Berry has become a master of weaving history seamlessly into his stories. In this case, the history of China, a subject many people have little or no knowledge of. The book seems to be well researched and accurate in its depiction of the scientific and technological inventions and innovations of the ancient Chinese. Berry also gives us a glimpse of Chinese politics, from ancient time to the more recent past providing details that are not well known outside the circle of Chinese scholars.

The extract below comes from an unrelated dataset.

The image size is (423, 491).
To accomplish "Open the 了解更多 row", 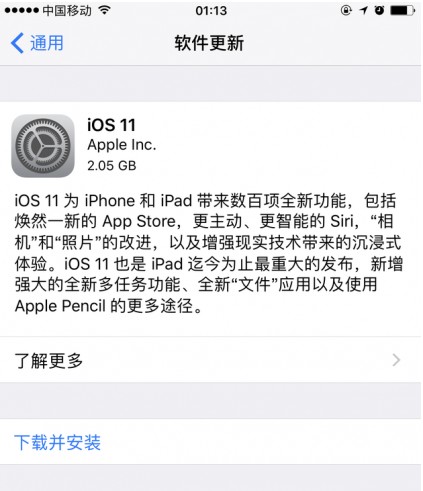I will (x=210, y=360).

If you love history, love thrillers, and love your action fast and laced with guns and gunships, this book is for you. This is a long book, one you’ll be able to immerse yourself into without ever thinking you’re bored. Berry knows how to write thrillers that will enthrall his readers long into the night. You may find yourself unwilling to set the book aside, even to go to work.


Tuesday, March 1, 2011

Tweets as Telegrams


Tweets as Telegrams

It occurred to me as I edited my historical novel that Twitter is the 21st century equivalent of a 19th century telegram.

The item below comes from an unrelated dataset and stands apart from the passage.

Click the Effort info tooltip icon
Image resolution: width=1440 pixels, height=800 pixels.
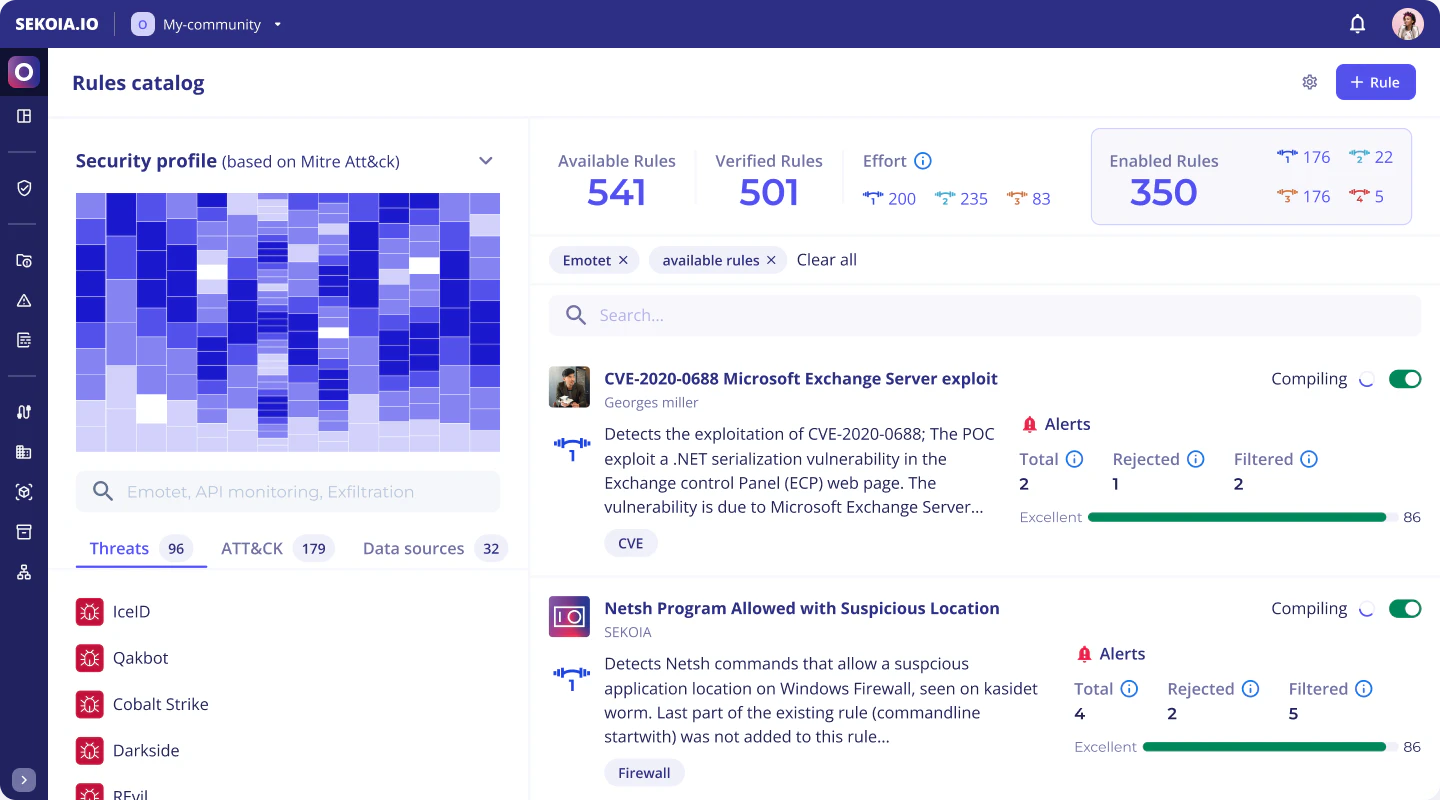click(921, 160)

Think about it. A telegram, for those of you who don’t know, was a succinct and fast way of communicating with others. People sending a telegram would be very brief because there was a cost associated with sending a telegram based on the number of words. So, as one of my characters said in a telegram,


In America Stop On way to new home Stop Will write when there Stop Love Stop Isabelle


In 17 words, Isabelle has conveyed that (1) she’s in America, (2) she’s head for a new home, and (3) she’ll write with the details once she’d settled. What it doesn’t say is (1) why she’s in America (Isabelle is British and is thought to be in China), (2) why she has a new home, (3) when she has an old one in England, and (4) when the letter with the details can be expected.

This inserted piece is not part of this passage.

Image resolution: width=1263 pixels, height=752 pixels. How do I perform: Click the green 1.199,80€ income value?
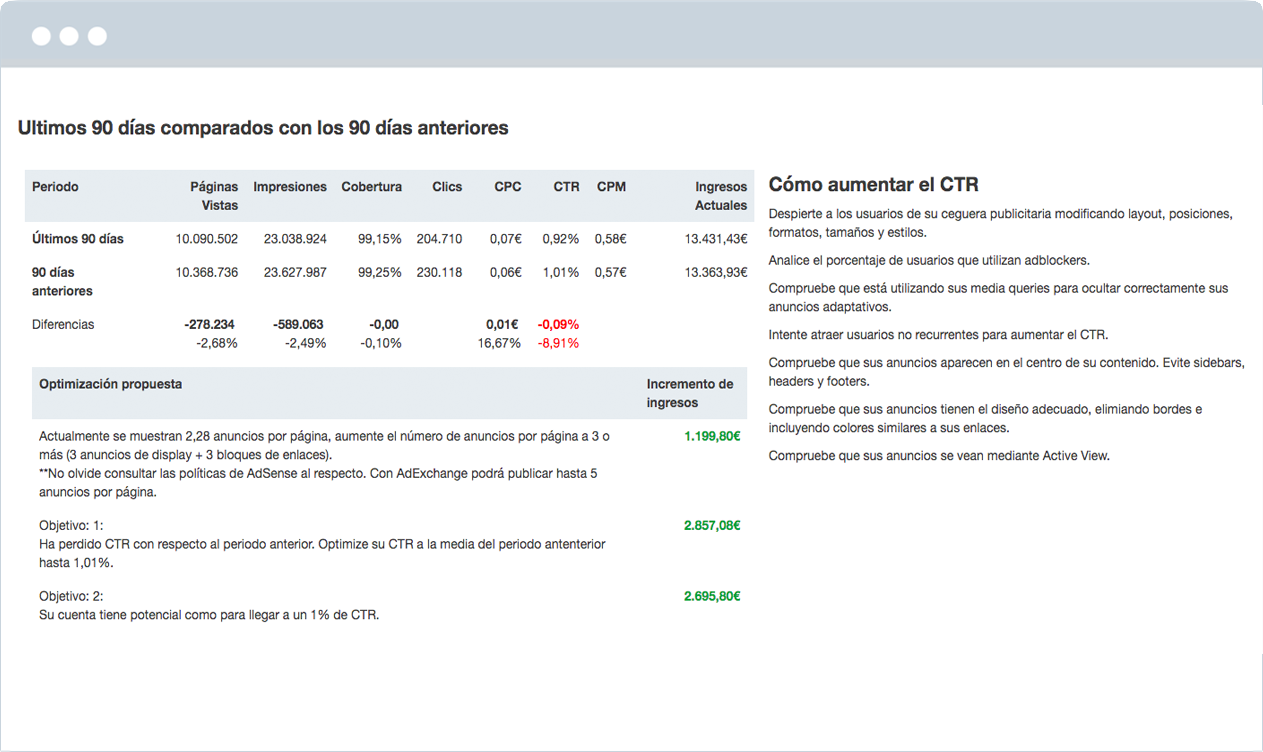coord(712,436)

That’s not too far off the mark from Twitter. Although, with Twitter, my character could have added another 85 characters and been a little more forthcoming with details. So if she’d had Twitter, she might have said this,


I've safely arrived in America and am on my way to New Mexico Territory. I'll write with the details after arriving there. Love, Isabelle


Her Tweet probably wouldn’t satisfy her family any more than her telegram did, but at least they know where she’s going.


While her telegram would have been read by at least three other people, her tweet would have been read by thousands if not millions of people.


History of the Telegram

The telegram first came into use in the 1830s. In 1851, the New York & Mississippi Valley Printing Telegraph Company was formed. In 1855, it merged with the New York & Western Union Telegraph Company to become Western Union. In 1861, it created the first transcontinental telegraph


The Demise of the Telegram

On Monday, 12 July 1999, the final commercial U.S. ship-to-shore telegraph message transmitted from North America by Globe Wireless, a company founded in 1911.The sign-off message repeated Samuel Morse's message from 155 years earlier, "What hath God wrought?"

It wasn’t until January 27, 2006 that Western Union announced, on its website, that it would no longer be transmitting telegrams. Western Union’s 155-year history came to a halt.

An Era’s Demise

An era of communications was dead and almost no one noticed. We were all too busy IMing and emailing to mark its demise.